UTBoost: Gradient Boosted Decision Trees for Uplift Modeling
Junjie Gao, Xiangyu Zheng, DongDong Wang, Zhixiang Huang, Bangqi Zheng, Kai Yang
TL;DR
The paper tackles uplift modeling by introducing two novel gradient-boosted tree approaches that address the counterfactual nature of individual treatment effects. The first method, TDDP, extends uplift tree learning by boosting to maximize treatment-effect heterogeneity via transformed labels, while the second method, CausalGBM, jointly learns potential outcomes and causal effects within a single second-order gradient-boosted framework and uses an efficient leaf-weight approximation.

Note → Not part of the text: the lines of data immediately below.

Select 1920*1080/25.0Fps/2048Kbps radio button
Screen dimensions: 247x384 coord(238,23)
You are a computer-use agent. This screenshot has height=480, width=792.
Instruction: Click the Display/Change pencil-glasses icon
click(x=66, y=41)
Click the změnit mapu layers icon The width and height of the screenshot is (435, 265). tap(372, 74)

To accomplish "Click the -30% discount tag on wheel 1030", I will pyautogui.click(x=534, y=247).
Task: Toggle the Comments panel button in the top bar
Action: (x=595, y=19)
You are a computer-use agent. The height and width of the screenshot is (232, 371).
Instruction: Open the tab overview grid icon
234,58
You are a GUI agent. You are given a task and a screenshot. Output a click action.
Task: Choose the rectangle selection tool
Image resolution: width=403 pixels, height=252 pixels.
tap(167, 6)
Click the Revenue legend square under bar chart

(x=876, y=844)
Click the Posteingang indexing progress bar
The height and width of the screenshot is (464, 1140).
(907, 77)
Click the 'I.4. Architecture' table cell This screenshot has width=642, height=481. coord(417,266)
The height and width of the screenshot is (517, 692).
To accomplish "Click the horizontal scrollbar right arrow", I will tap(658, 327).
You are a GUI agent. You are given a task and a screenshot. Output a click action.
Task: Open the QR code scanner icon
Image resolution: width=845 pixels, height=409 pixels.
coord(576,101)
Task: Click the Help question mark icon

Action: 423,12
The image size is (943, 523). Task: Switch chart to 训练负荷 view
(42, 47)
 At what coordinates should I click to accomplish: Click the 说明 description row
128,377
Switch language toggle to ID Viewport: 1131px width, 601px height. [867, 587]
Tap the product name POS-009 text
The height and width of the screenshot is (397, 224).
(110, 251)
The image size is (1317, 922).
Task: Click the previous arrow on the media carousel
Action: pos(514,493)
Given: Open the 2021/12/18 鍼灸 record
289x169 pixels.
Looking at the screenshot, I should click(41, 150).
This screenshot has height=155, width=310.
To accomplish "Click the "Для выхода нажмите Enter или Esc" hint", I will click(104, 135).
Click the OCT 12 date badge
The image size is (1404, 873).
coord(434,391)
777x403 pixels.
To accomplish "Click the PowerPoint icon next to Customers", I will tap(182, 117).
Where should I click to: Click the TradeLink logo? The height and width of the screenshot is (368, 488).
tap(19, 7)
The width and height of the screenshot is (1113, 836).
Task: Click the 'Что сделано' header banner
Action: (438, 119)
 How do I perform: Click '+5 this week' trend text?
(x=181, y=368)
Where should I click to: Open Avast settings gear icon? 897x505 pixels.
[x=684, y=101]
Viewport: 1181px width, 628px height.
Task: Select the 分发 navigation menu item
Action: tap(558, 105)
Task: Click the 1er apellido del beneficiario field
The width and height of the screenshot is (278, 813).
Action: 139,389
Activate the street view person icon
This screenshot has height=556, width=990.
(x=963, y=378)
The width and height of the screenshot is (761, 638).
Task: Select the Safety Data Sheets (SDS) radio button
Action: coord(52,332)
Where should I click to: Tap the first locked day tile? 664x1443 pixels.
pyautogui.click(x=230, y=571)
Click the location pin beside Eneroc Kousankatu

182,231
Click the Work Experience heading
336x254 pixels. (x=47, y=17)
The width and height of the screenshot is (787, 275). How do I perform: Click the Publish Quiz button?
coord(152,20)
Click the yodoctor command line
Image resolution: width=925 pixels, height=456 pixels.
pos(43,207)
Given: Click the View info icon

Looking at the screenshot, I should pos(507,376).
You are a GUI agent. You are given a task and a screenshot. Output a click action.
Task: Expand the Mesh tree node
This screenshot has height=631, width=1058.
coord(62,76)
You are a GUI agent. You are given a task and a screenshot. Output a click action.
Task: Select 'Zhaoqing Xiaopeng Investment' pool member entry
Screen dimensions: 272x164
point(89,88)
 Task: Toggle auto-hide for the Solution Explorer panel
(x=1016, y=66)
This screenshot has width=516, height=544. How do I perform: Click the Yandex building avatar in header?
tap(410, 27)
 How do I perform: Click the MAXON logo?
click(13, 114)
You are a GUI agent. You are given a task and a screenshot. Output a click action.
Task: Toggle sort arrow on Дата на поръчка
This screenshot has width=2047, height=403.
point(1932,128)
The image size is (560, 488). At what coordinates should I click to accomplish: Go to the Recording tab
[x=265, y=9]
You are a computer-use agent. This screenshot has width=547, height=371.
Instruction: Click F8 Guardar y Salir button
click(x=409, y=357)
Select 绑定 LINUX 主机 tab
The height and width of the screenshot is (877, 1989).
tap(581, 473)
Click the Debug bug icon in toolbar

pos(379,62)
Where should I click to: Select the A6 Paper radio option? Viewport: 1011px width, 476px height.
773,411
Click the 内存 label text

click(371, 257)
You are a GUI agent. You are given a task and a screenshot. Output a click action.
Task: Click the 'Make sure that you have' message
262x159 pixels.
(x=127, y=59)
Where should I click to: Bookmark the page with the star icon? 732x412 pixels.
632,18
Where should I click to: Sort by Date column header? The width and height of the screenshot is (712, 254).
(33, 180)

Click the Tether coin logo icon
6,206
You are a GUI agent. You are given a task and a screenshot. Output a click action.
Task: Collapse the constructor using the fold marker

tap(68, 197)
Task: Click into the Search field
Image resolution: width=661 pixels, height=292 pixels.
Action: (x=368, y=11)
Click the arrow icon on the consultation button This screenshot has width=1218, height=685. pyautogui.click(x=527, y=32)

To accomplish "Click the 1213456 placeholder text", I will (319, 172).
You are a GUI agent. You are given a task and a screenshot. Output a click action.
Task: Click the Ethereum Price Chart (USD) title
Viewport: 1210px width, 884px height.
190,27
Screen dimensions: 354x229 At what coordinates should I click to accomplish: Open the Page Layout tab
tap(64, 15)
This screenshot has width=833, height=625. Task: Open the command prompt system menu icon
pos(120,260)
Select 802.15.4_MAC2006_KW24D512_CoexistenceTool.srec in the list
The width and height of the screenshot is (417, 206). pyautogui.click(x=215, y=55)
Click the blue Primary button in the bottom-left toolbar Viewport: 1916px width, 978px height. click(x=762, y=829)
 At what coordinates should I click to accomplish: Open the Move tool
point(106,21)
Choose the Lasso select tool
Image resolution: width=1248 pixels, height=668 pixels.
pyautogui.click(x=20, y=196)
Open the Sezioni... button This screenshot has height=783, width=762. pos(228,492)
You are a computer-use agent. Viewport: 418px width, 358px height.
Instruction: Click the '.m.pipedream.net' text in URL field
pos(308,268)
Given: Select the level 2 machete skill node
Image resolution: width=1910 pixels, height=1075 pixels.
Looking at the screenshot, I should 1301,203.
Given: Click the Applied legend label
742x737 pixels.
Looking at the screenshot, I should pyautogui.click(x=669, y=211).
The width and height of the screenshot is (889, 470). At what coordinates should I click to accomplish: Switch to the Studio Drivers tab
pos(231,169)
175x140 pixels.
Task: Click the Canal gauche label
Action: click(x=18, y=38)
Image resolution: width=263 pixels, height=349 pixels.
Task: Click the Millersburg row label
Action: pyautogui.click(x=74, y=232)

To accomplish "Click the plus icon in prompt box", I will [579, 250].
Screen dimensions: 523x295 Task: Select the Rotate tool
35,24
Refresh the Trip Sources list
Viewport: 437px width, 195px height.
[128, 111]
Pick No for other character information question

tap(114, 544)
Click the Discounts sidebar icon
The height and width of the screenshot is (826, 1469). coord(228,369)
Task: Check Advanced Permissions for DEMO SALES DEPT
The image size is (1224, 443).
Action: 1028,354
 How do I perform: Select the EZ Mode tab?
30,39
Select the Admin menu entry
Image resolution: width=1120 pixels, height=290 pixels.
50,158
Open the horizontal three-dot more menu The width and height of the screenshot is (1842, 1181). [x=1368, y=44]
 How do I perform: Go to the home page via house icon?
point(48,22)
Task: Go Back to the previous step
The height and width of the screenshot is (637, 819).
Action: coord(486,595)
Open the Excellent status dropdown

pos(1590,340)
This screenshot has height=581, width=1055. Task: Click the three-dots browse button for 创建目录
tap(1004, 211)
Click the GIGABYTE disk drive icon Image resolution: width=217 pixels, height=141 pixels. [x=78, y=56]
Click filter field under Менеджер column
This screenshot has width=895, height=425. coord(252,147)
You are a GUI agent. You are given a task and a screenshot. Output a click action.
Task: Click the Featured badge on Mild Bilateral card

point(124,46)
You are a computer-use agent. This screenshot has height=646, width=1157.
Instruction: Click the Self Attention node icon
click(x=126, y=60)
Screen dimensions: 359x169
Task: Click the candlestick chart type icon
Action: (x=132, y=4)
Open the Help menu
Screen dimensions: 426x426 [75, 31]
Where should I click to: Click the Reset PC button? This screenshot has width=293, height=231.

By integrating causal information directly into the loss function and adopting a scalable two-variable leaf optimization, the authors demonstrate superior performance and robustness across multiple large-scale datasets compared to baselines. Experiments show CausalGBM achieves notable gains in the Qini metric and maintains robustness across varying data regimes, with UTBoost implemented under MIT license. These methods offer practical uplift modeling tools for personalized interventions in domains such as marketing and healthcare, enabling more accurate identification of individuals most responsive to treatments.
Abstract
Uplift modeling comprises a collection of machine learning techniques designed for managers to predict the incremental impact of specific actions on customer outcomes. However, accurately estimating this incremental impact poses significant challenges due to the necessity of determining the difference between two mutually exclusive outcomes for each individual. In our study, we introduce two novel modifications to the established Gradient Boosting Decision Trees (GBDT) technique. These modifications sequentially learn the causal effect, addressing the counterfactual dilemma. Each modification innovates upon the existing technique in terms of the ensemble learning method and the learning objective, respectively. Experiments with large-scale datasets validate the effectiveness of our methods, consistently achieving substantial improvements over baseline models.